I spent about 15 years in Nebraska where we moved into a house built in 1905. Old. The washer and dryer were in the basement. I saw a bug crawling across the floor on my first trip downstairs to do the wash. I didn’t make it all the way down and I didn’t go back down for seven years. You get the picture.

Even today, I get a creepy feeling down my spine when I see a bug I don’t expect to see. Since the country is just chock full of bugs and nothing to be done about it, I’ve learned to take the nearest hard object whether a book, a shoe, or a rolled up magazine, and bang away until the thing stops moving. Then I call my husband to dispose of it while I wait in another room.

I started flowers-only gardening on weekends about ten years. I learned that if I get outside at dawn, I can beat the bees to the garden. I know I’m done when the big black bees start to dive bomb me. And they do! I have one family of bees that hover in front of my bedroom window and watch me, waiting…

My Master Gardener friend and mentor, Lenora, has now educated me about good bugs. Intellectually, I get it. You need bees and butterflies for pollination, so don’t kill the bees. Spiders kill some bad bugs, so don’t kill the good spiders. I know that to garden successfully, I’m going to have to learn about bugs. I’m starting with the good ones. As long as they let me live, I will let them buzz.

Starting Seeds

A couple of weeks ago I bought the things I needed to start seeds.  I had heat mats and a light from ten years ago when I last tried to start seeds.   In 2003, I got busy at work and didn’t give the seedlings the attention they needed to thrive.  They all died.

One big problem was temperature.  Back then, I thought the heat mats would suffice to keep the starter soil at the right temperature.  I forgot that when the plants started to grow – well – I don’t know a veggie plant that thrives in 20 degree weather, wind or not.
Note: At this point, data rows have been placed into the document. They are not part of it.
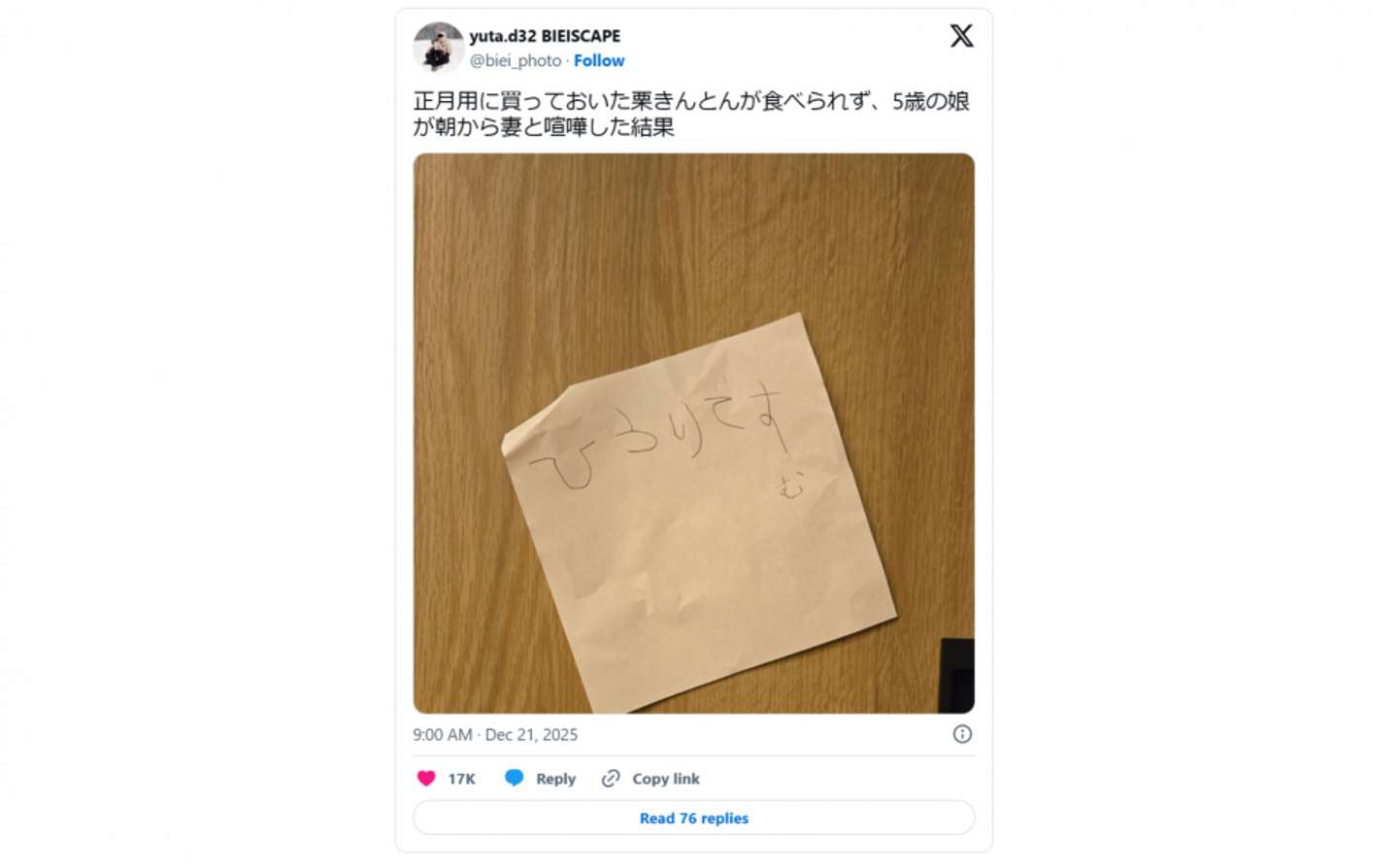The height and width of the screenshot is (868, 1398).
Task: Open the author's profile avatar
Action: 438,47
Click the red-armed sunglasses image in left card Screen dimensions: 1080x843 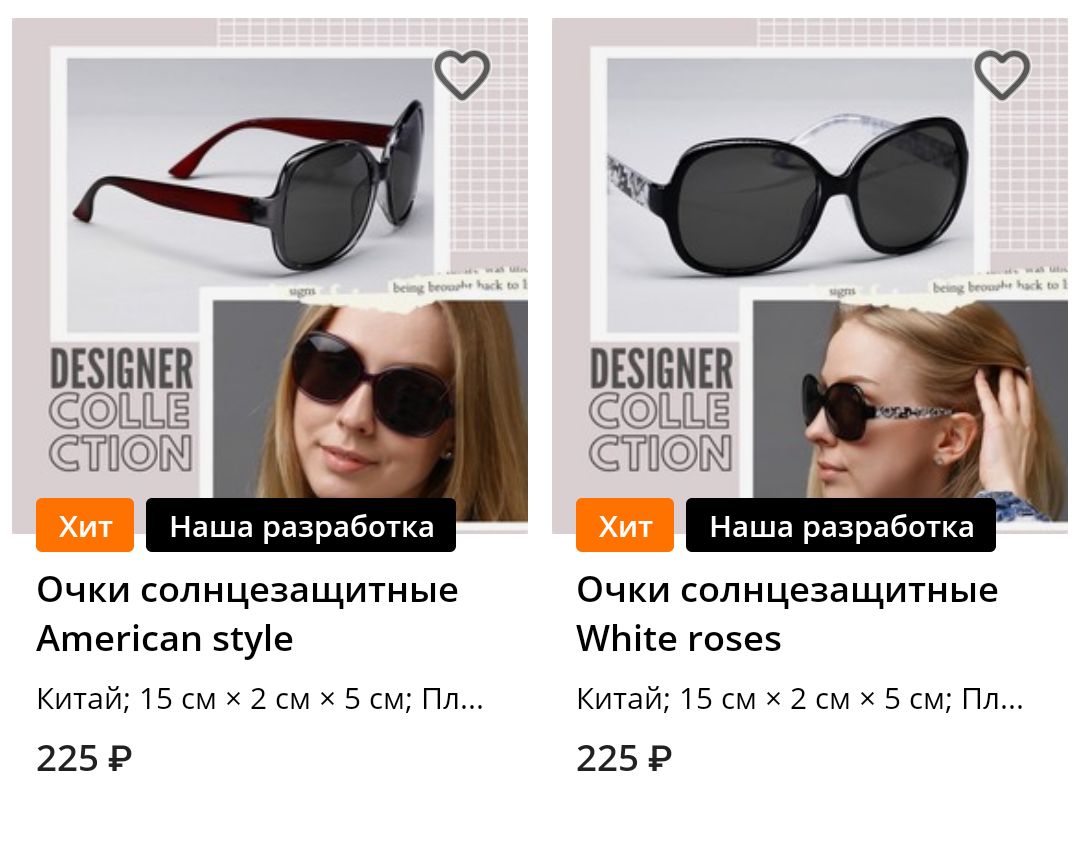(249, 186)
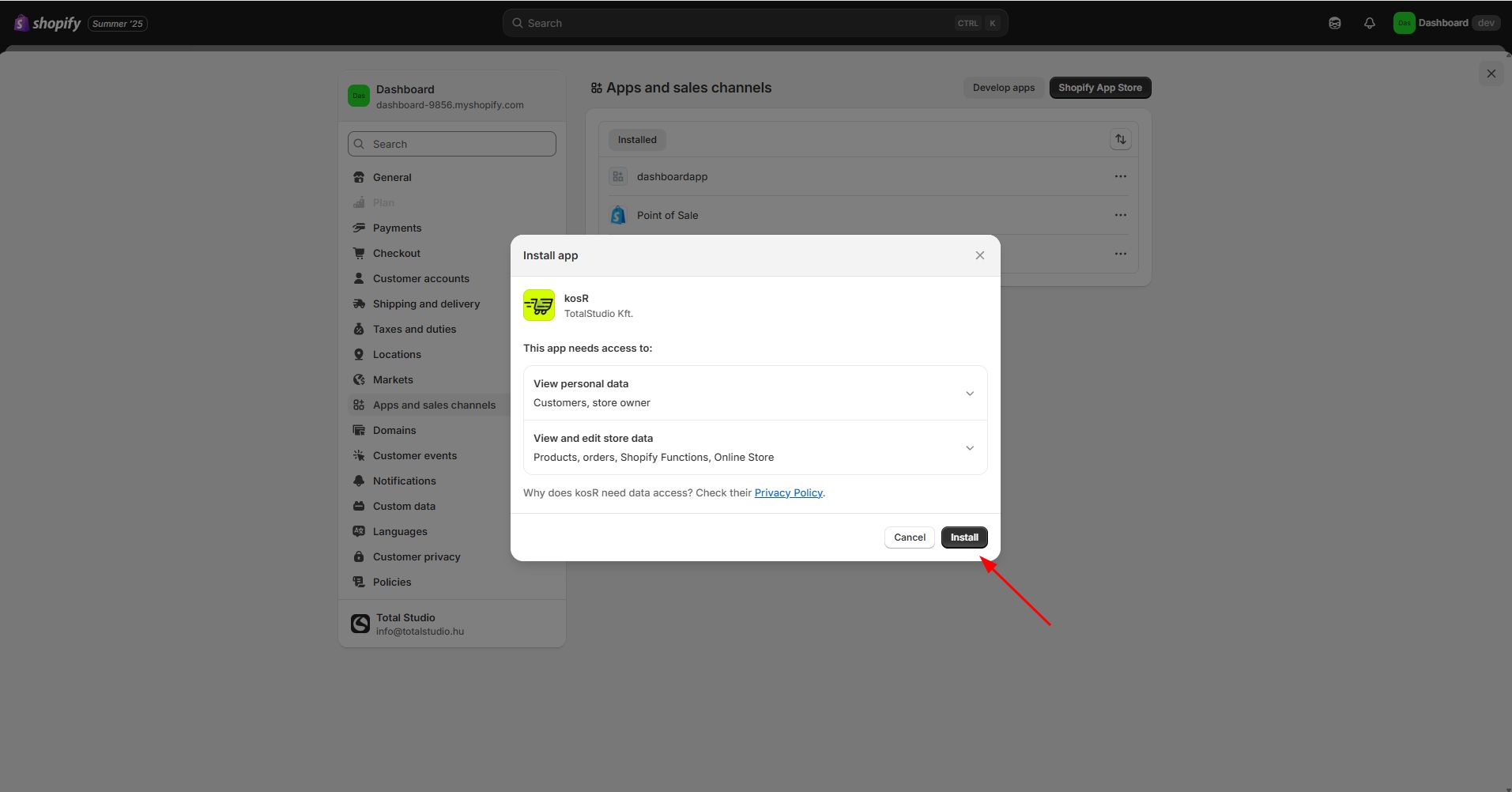1512x792 pixels.
Task: Open more options for Point of Sale
Action: [1120, 215]
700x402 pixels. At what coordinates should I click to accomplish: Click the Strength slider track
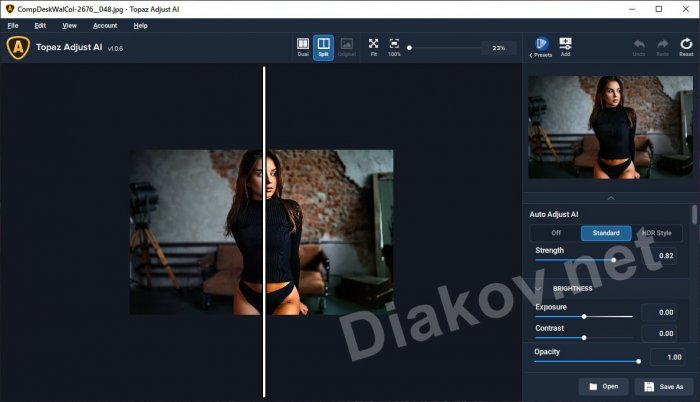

My husband, Jim, continued to insist that “the barn would do.”  And he went behind my back and started some broccoli to prove me wrong.  Yes, it was just like the raised bed argument.  Jim looks for the simplest way to get to goal.  I have to read everything I can find and ask for expert advice.

Sure enough, when we went out to the barn this morning, he had tiny shoots poking up through dry seed starter mix.  He’d also forgotten to soak the mix in water before sowing his seeds.  I pulled out my new soil thermometer and tried to show him two things.  One, the seed packet said that the ideal soil temperature for broccoli is 80 degrees.  Two, the temperature of his soil was maybe 59 degrees.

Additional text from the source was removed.